**AIM OF THE EXERCISE**
Within the listing below, how many lines include the string "will"? Reply with only the number.

**SOURCE DATA**
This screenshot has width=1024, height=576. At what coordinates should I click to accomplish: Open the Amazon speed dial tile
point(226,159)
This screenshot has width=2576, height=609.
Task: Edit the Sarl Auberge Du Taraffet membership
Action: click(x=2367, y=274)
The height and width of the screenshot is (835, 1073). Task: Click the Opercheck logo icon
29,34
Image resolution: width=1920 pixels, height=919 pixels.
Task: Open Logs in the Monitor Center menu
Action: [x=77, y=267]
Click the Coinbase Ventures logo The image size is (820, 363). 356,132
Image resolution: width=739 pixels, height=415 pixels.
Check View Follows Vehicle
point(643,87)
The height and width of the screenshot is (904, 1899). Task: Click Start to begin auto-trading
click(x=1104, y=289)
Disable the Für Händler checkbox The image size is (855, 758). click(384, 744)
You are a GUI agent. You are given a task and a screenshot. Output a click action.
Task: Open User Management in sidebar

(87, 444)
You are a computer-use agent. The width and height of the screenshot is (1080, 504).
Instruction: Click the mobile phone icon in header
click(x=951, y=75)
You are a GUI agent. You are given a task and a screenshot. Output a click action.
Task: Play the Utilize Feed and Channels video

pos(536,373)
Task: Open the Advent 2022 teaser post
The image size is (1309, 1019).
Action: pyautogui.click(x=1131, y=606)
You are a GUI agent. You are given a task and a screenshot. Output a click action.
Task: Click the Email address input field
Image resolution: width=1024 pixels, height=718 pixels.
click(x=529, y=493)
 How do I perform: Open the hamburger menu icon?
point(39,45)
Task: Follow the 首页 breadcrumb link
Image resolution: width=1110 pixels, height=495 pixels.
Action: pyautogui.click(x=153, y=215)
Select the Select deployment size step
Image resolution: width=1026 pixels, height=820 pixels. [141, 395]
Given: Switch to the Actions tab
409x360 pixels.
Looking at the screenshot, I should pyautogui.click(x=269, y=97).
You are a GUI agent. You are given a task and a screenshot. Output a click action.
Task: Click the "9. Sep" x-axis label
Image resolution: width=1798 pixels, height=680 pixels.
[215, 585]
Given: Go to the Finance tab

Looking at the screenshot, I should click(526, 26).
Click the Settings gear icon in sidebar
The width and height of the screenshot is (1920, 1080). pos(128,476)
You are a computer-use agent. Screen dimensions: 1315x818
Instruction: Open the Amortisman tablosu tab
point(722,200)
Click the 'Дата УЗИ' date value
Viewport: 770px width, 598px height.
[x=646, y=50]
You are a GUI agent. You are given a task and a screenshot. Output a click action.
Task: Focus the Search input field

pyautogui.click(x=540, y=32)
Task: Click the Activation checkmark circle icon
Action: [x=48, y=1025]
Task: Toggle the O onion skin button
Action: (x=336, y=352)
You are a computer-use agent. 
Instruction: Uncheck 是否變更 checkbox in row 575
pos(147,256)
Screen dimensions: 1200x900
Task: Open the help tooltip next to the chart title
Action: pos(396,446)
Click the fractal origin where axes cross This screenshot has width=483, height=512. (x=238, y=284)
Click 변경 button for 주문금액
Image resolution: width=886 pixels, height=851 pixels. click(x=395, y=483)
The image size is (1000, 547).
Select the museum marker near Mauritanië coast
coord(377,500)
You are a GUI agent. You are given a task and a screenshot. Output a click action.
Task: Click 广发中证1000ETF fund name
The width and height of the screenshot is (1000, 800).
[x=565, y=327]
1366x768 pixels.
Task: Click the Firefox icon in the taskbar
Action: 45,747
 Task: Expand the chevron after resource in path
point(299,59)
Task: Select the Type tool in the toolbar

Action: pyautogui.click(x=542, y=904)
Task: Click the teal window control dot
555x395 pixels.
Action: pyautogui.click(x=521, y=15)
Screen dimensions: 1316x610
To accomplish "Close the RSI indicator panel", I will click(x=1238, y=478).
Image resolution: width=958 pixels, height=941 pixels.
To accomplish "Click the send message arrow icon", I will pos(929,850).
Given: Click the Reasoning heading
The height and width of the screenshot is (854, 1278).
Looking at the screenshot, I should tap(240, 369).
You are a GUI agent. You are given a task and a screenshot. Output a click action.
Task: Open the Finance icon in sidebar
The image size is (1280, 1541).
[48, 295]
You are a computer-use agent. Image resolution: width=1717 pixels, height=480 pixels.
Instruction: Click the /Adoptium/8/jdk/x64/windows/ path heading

**TASK OUTPUT**
2